Gold is back on the march. After finding a floor at $4,504 on Monday — the post-NFP low that held the green demand zone — XAU/USD has staged a $230 recovery over three sessions, reaching $4,748 in early Thursday trading before consolidating at $4,734. The 15-minute chart projects a minor dip to the $4,704–$4,711 support zone before the continuation toward $4,780+. Today’s primary catalyst is US Unemployment Claims at 3:30pm — the pre-NFP labour market signal that will determine whether gold breaks above $4,748 and targets the April highs, or consolidates for one more session before the final push. Three FOMC members speak in the evening, adding a second round of Fed communication to an already consequential day.
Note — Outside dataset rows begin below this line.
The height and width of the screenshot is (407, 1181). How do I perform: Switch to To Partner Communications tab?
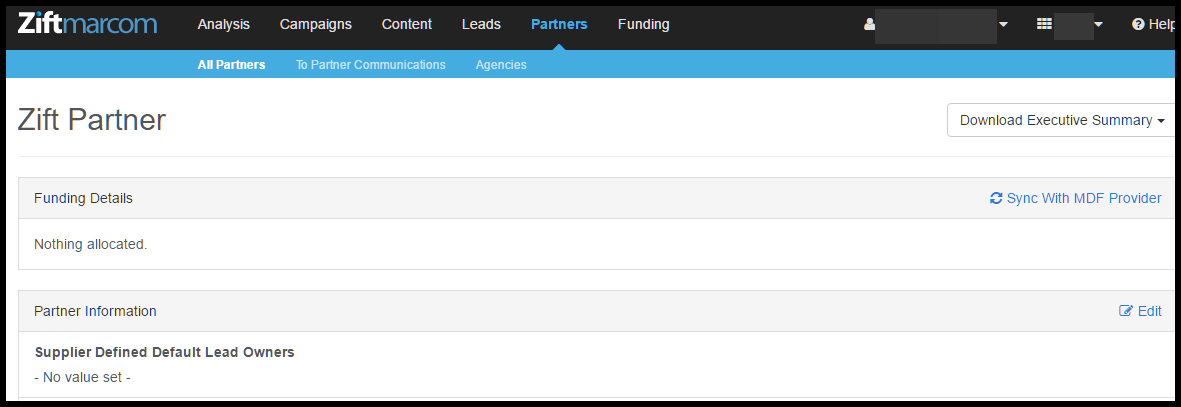371,65
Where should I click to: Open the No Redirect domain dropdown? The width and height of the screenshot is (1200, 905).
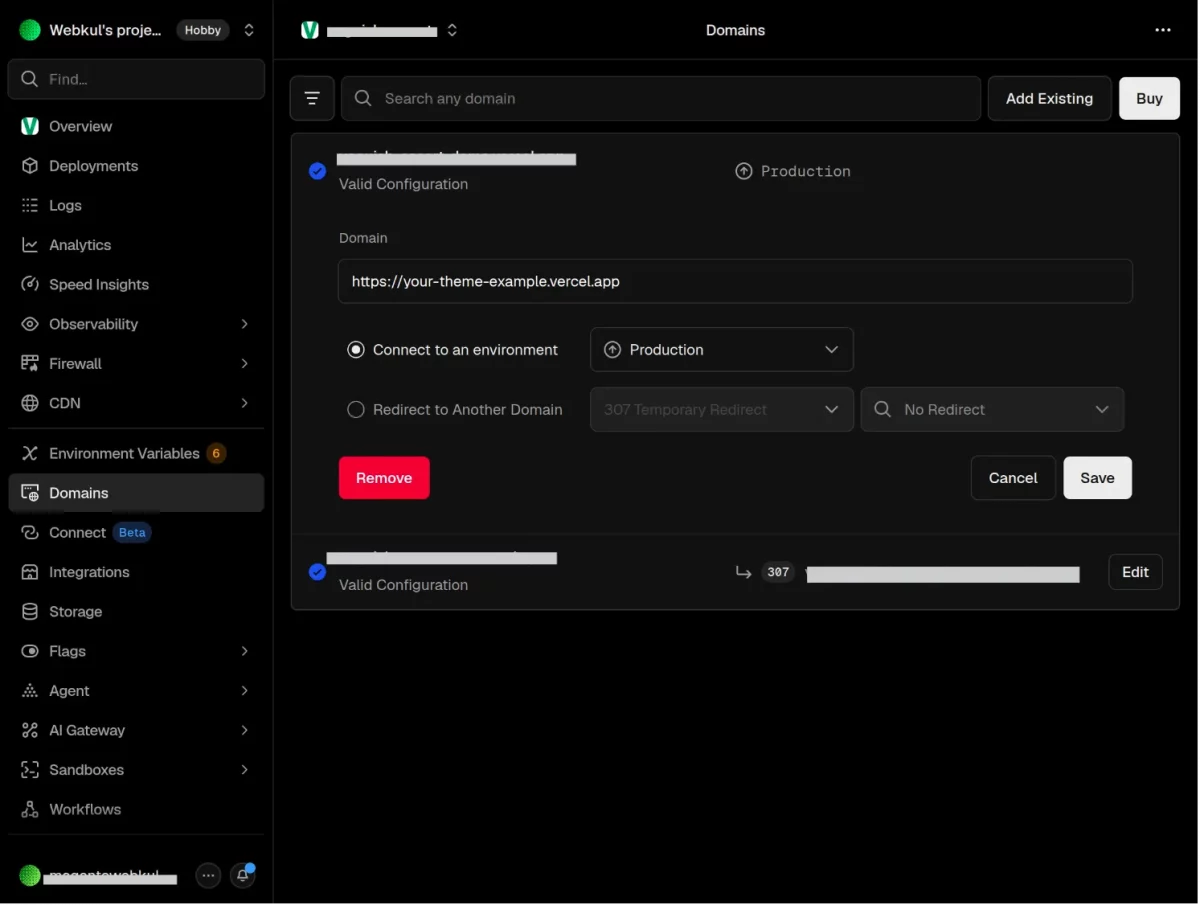coord(992,409)
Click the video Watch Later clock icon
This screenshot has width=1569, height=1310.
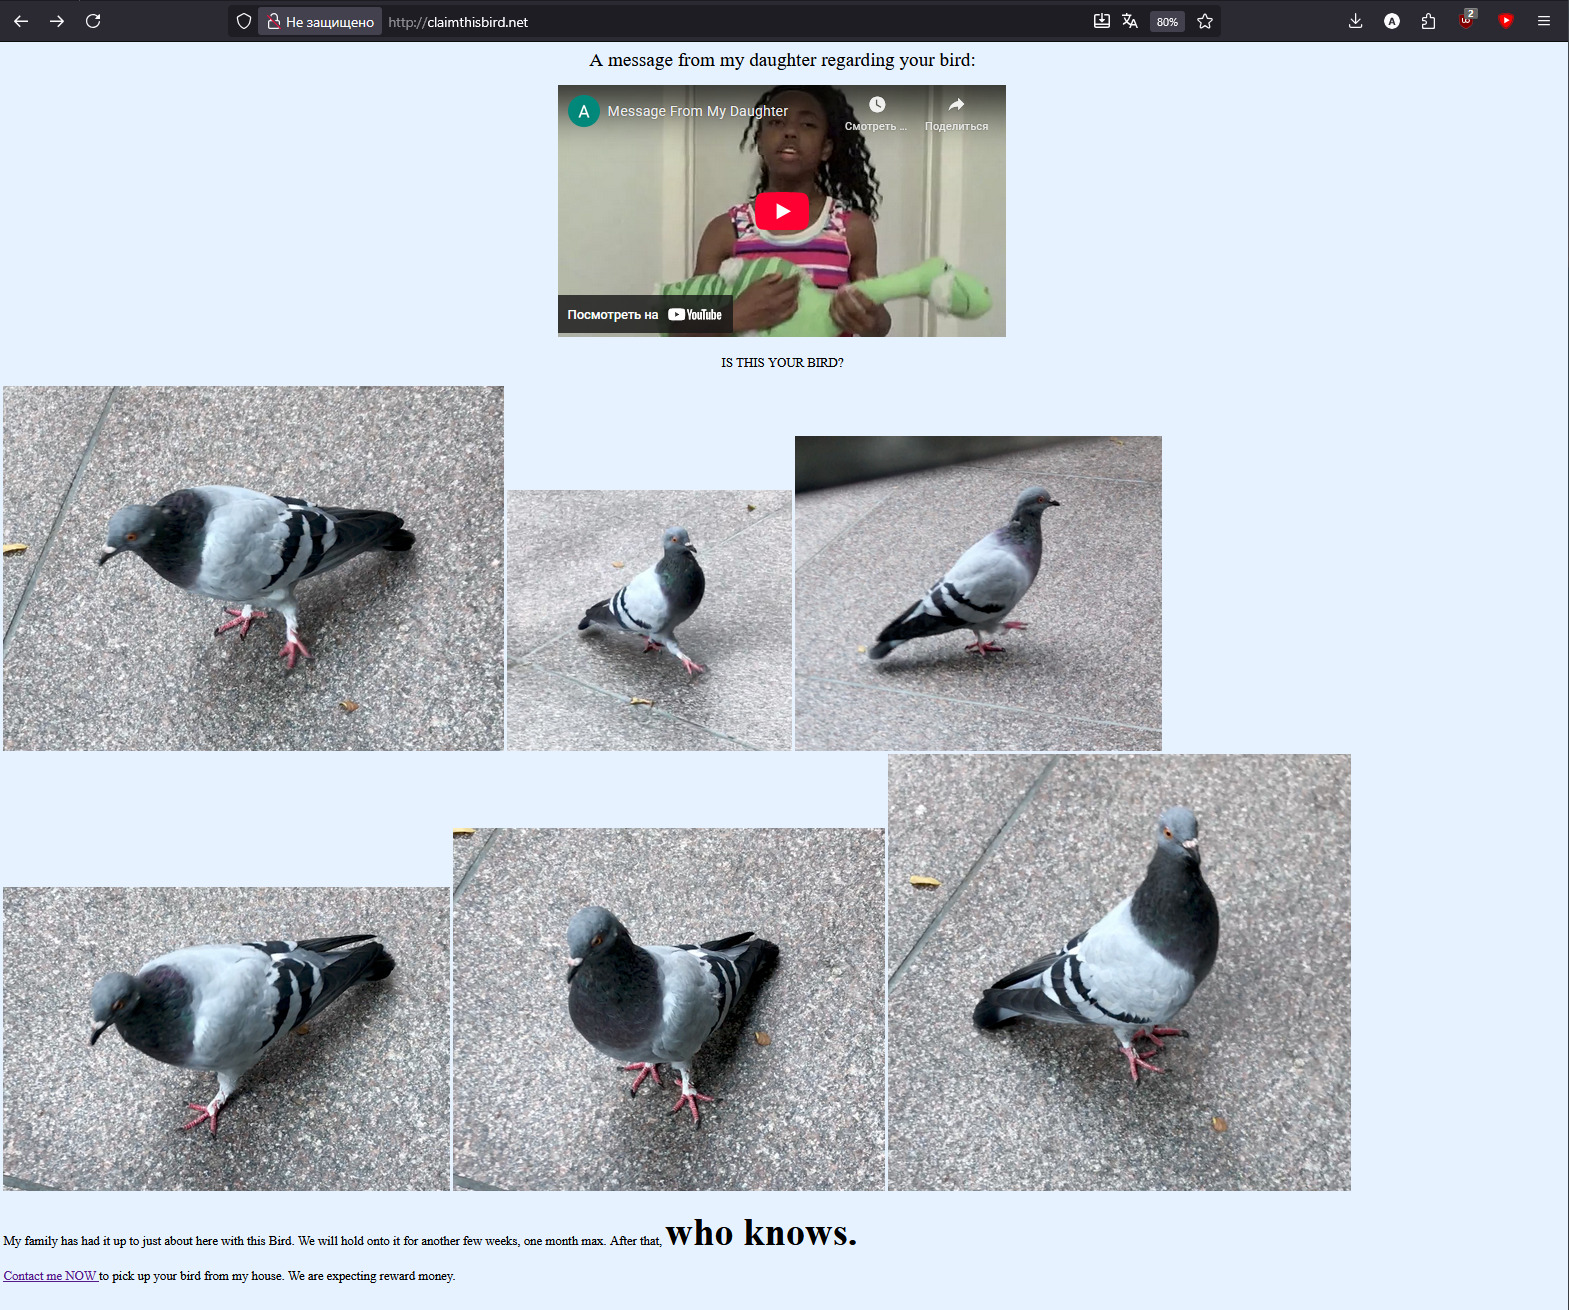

The Chart: Three-Day Rally, Healthy Pullback in Progress
The 15-minute chart tells the story of a recovery that has been building methodically since Monday’s $4,504 low. The move from $4,504 to $4,748 — a $244 rally in three sessions — has been orderly: each day’s high is higher than the last, each pullback has been shallow, and the green demand zones visible throughout the chart have been left well below current price. The multiple green horizontal bands at $4,555, $4,585, $4,543, and $4,519 now represent the structural floor that buyers have defended at every test this week.
The projected path on the chart shows a dip into the $4,704.058–$4,711.749 zone before the next leg higher toward $4,780+. That dip zone aligns with the green demand band visible at the top of the chart’s support structure and represents a natural retracement of approximately 38% of the three-day rally — a healthy corrective move that would strengthen the recovery structure before the continuation.
The immediate resistance is $4,748.048 — today’s session high. A clean close above that level opens the path toward $4,780 and then the April high area near $4,860–$4,900. The floor is $4,704.058. A close below that breaks the higher-low sequence that has defined this week’s recovery and would bring the $4,660 area back into focus.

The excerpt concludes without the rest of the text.